Author: James Fallows
I have not yet been able to reach my friends in China to discuss the story of Google’s threatened withdrawal from China, so for now I am judging the Google response strictly by what the company has posted on its ‘Official Blog,’ here, and my observations from dealing with Google-China officials while overseas. Therefore this will epitomise the Web-age reaction to a breaking news story, in that it will be a first imperfect assessment, subject to revision as new facts come in.
This development is significant for Google, and while it is only marginally significant for developments inside China, it is potentially very significant for China’s relations with the rest of the world.
The significance for Google is of the ‘last straw’ variety. For years, the company has struggled to maintain the right path in China. Its policy around the world is that it will obey the law of whatever country it operates in.
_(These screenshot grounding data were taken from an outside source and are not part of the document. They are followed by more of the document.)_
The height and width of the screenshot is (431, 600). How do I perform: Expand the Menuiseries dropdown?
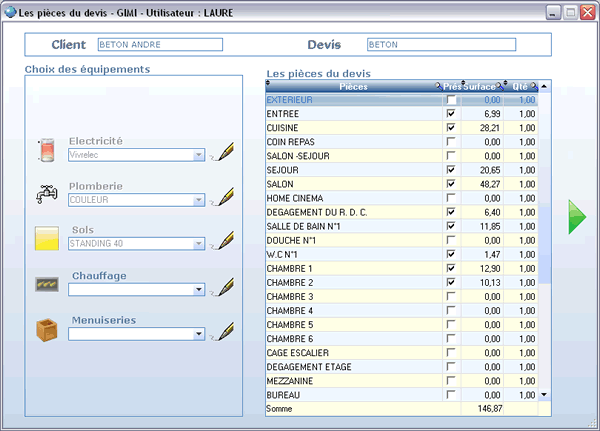[199, 335]
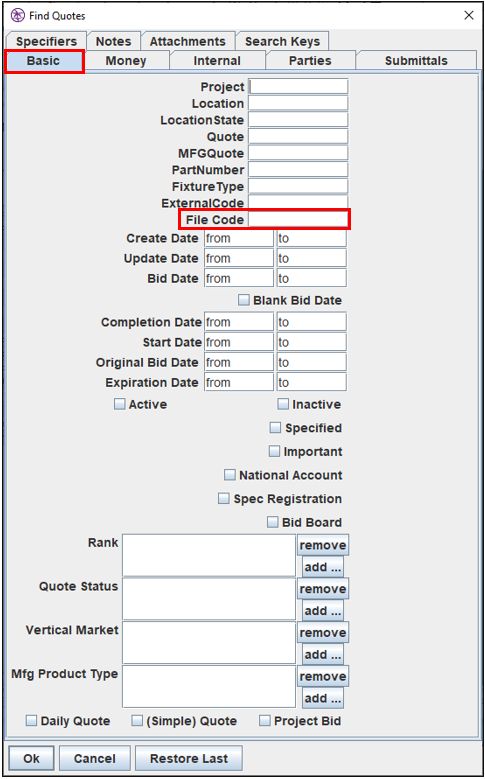Click the File Code input field
Image resolution: width=485 pixels, height=779 pixels.
(298, 220)
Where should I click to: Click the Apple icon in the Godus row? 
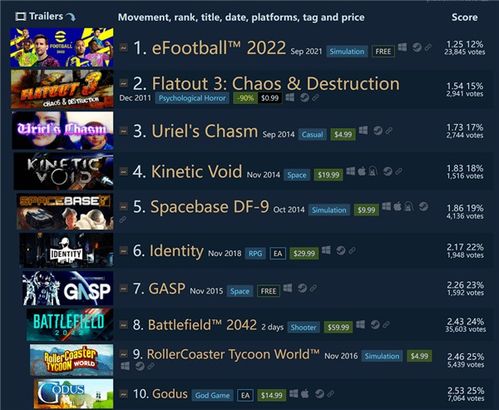click(x=305, y=394)
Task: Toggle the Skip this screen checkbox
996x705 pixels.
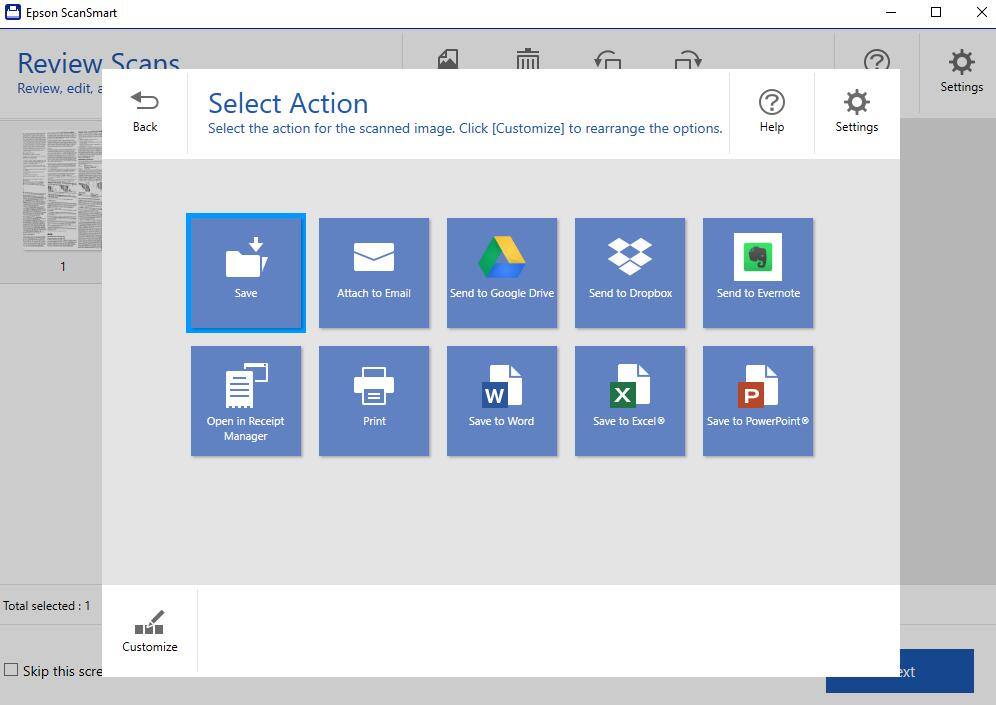Action: 12,670
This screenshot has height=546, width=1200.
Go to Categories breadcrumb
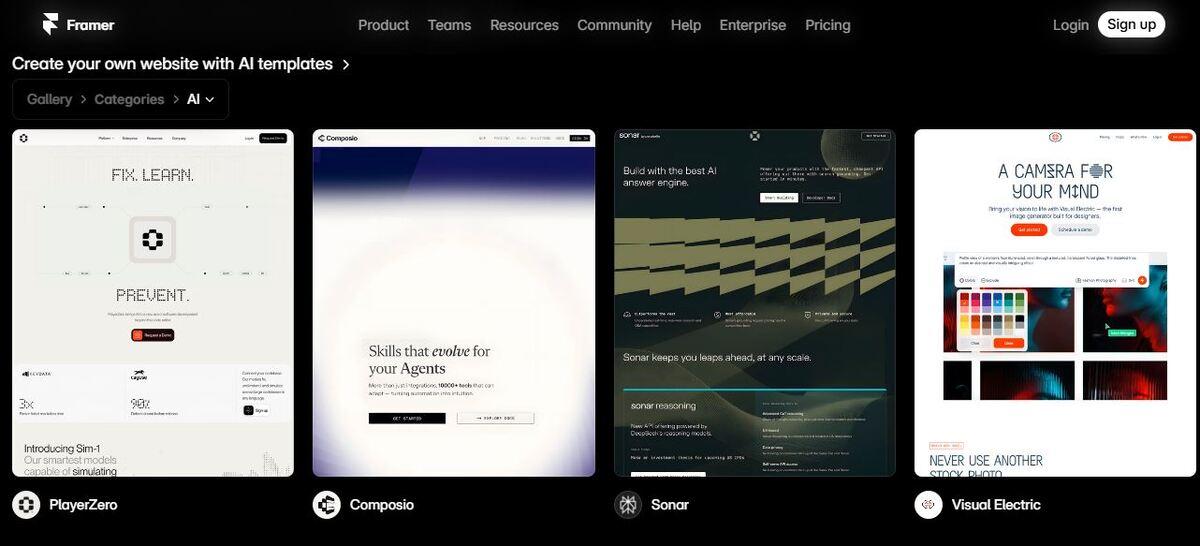(x=129, y=99)
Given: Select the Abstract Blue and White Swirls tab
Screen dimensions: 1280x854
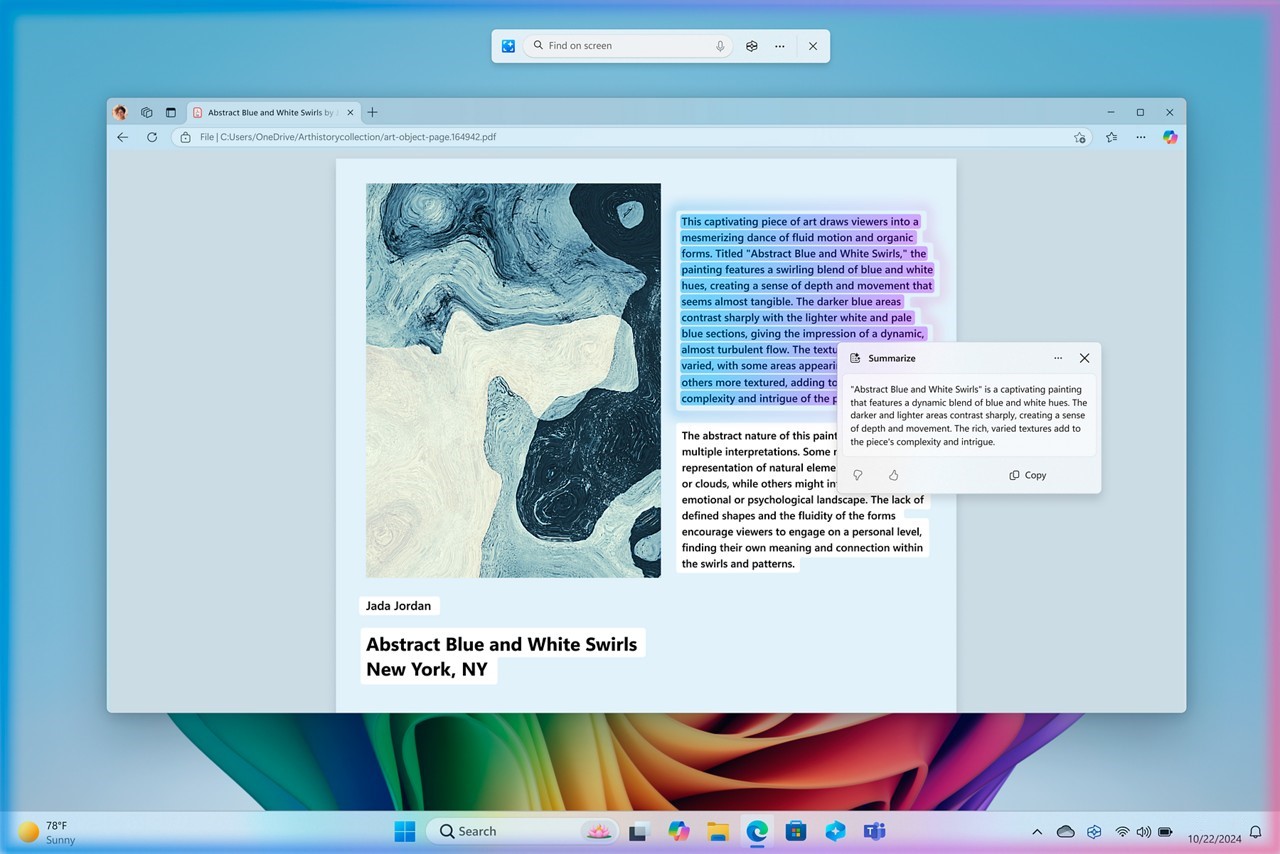Looking at the screenshot, I should [264, 113].
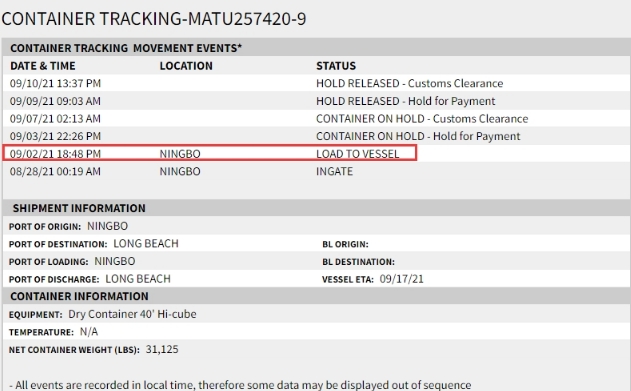Click the highlighted Load To Vessel status
The image size is (631, 391).
pyautogui.click(x=358, y=154)
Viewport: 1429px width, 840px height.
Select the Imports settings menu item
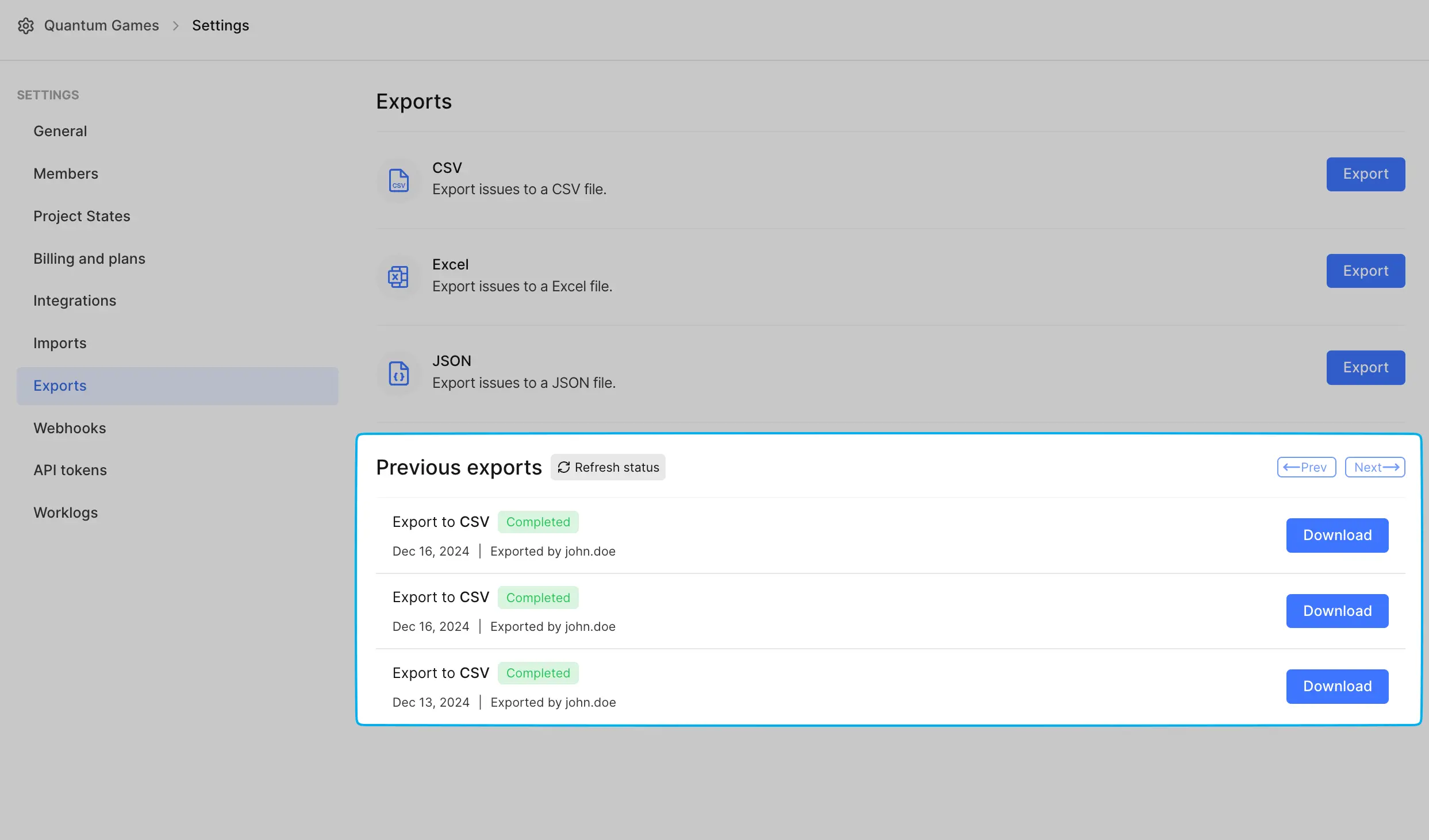tap(59, 343)
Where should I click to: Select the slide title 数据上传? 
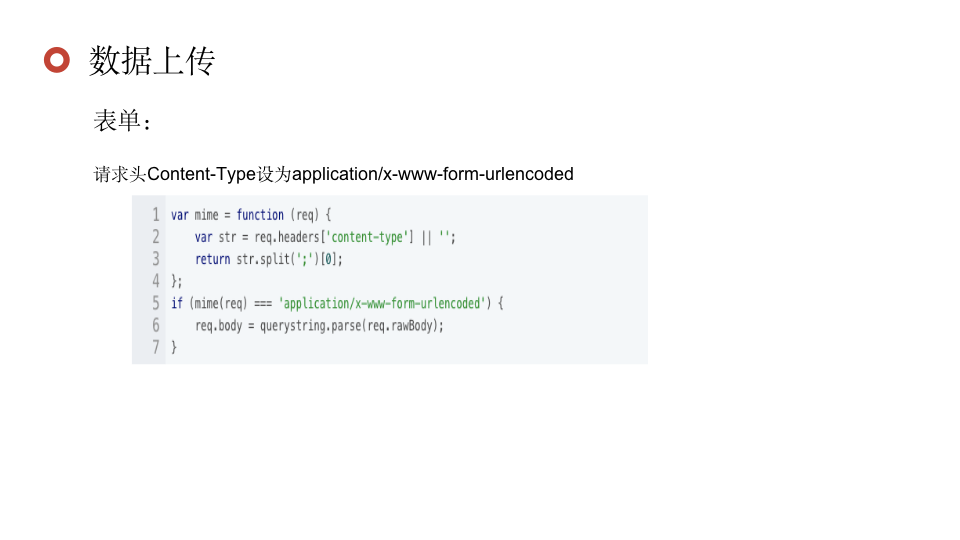point(152,61)
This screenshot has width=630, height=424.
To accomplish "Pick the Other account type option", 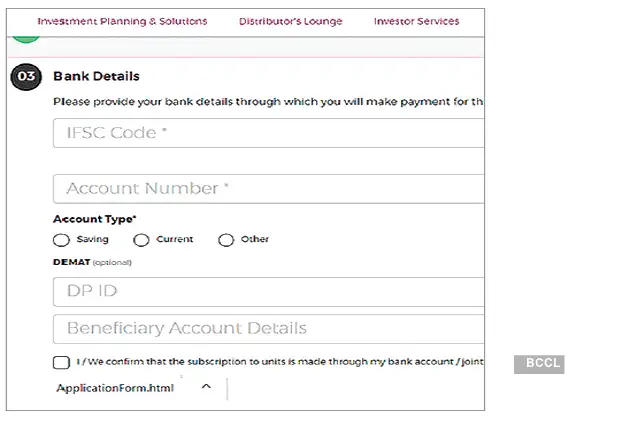I will [x=226, y=240].
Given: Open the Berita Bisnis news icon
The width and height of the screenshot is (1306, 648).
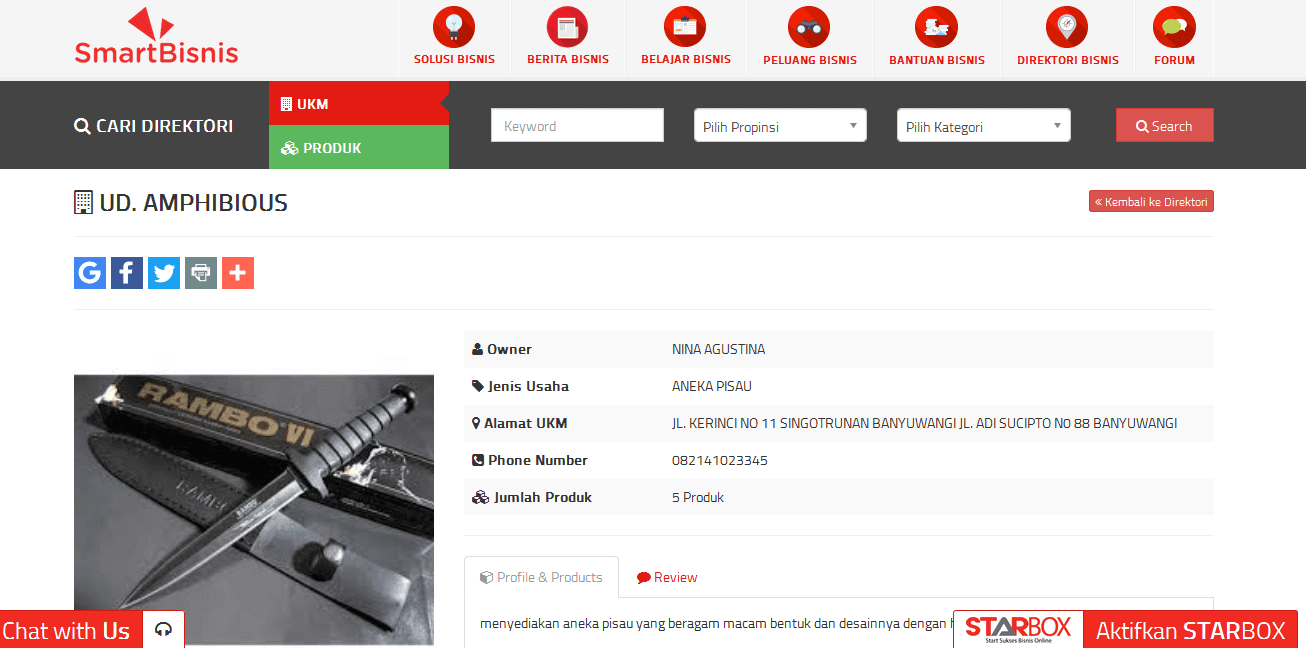Looking at the screenshot, I should 568,27.
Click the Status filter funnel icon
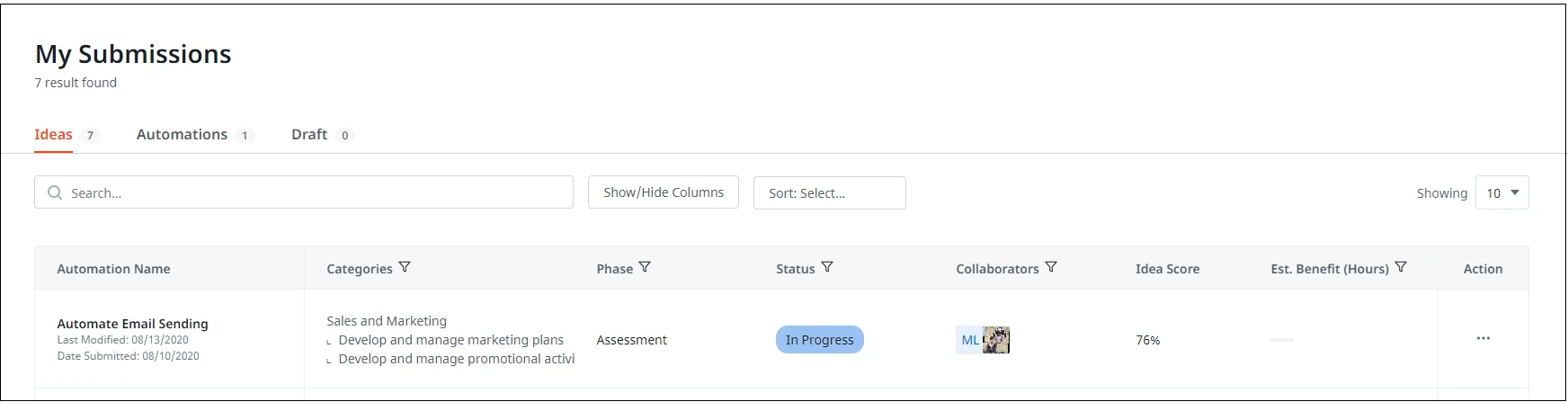The height and width of the screenshot is (402, 1568). tap(827, 267)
You might object to that – until you think about it: in a world of sovereign states, how could a company possibly say, ‘We’ll operate within your borders but won’t obey your laws?’ (Similarly, Google’s national sites in certain parts of Europe obey laws banning neo-Nazi sites and other material that would be permissible in the U.S.)
Chinese laws require search engine companies and other Internet operators to censor certain material. Searches conducted by Google.CN, in Chinese language, mainly for users inside China – have obeyed those Chinese laws. Meanwhile searches on the main Google.COM have been uncensored for material like ‘Tiananmen Square’ or ‘Dalai Lama.’ Anyone who could find a way to get to Google.COM could find whatever they wanted.
Dealing with those requirements has been part of a non-stop set of difficulties for Google in China. Like most other Western companies, Google has consistently decided to cope with the difficulties and stay in China. Part of the reason was the obvious commercial potential that the Chinese market has for almost any company in any industry. Another part was Google’s argument that the Chinese public was better off with another source of information, even if constrained, than it would be without that option. But, as reported on Google’s site, a latest wave of provocations and intrusions was simply too much.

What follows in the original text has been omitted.